Simon (Gabriel Pavie) habite en famille d’accueil avec Anna (Mélanie Thierry), Driss (Lyès Salem) et leurs deux garçons depuis qu’il a à peine un an. Lors des vacances d’été où le clan passe ses journées en camping et aux glissades d’eau, Simon et Anna se rendent à la rencontre hebdomadaire avec le père biologique du garçon, Eddy (Félix Moati). Pendant leur activité père-fils, Anna apprend que ce dernier aimerait en obtenir la garde officielle. La famille, mais surtout la mère, devront alors s’habituer à un tout nouveau rythme afin que Simon retrouve graduellement son père.

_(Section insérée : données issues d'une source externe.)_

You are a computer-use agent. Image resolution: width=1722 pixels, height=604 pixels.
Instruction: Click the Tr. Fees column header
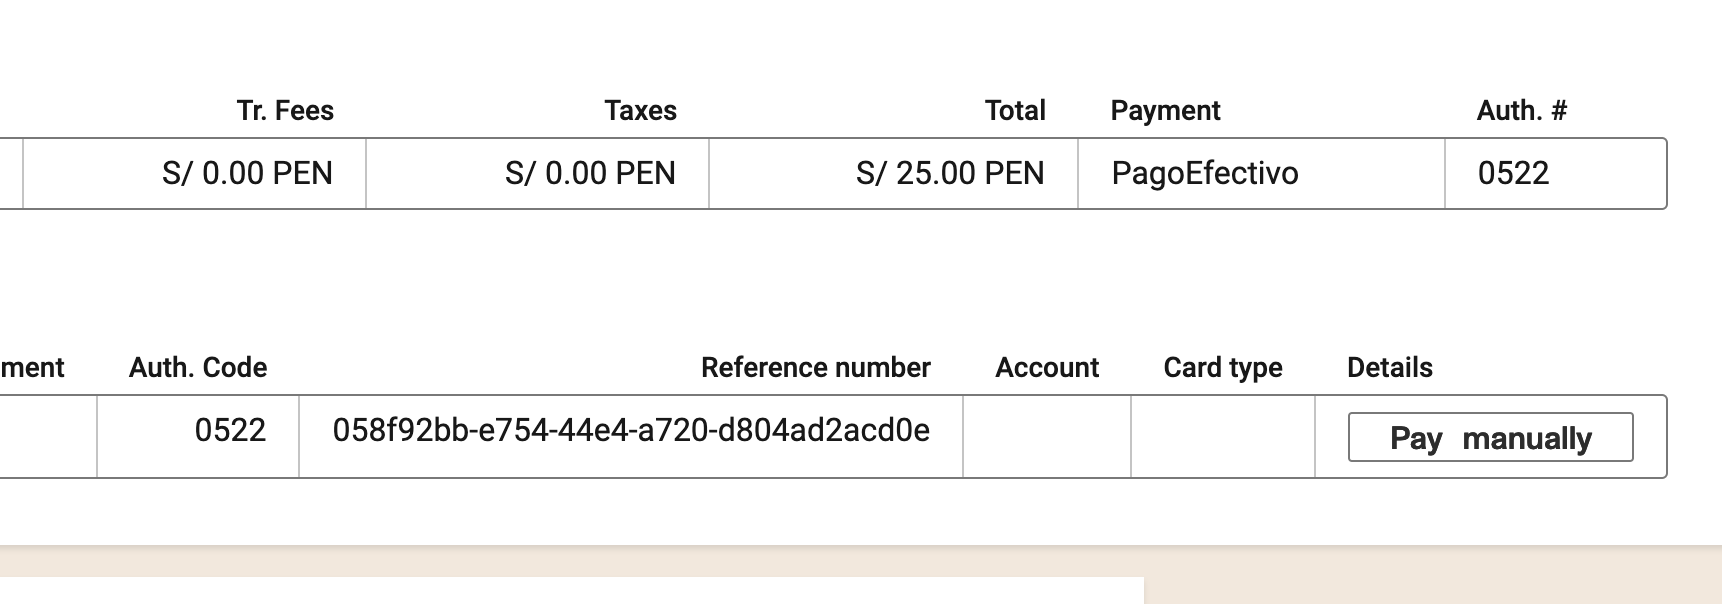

Qu’est-ce que « la vraie famille »? Ceux qui ont légalement le statut de parent, ou ceux qui prennent véritablement soin de l’enfant? Le film de Fabien Gorgeart navigue autour de cette question sans jamais vraiment y répondre. Ou, du moins, il nous demande de trouver nous-mêmes la réponse. C’est donc tout en douceur et en subtilités que l’on voit les événements se dérouler du point de vue d’Anna et de son fils « adoptif » (nous le mettons entre guillemets car, légalement, Simon n’a pas été adopté par Anna et Driss), puisque même s’il aurait pu être facile de présenter des portraits grossiers et clichés des personnages d’un côté ou de l’autre pour nous faire davantage pencher d’un côté, le film ne nous indique pas qu’une option soit meilleure que l’autre.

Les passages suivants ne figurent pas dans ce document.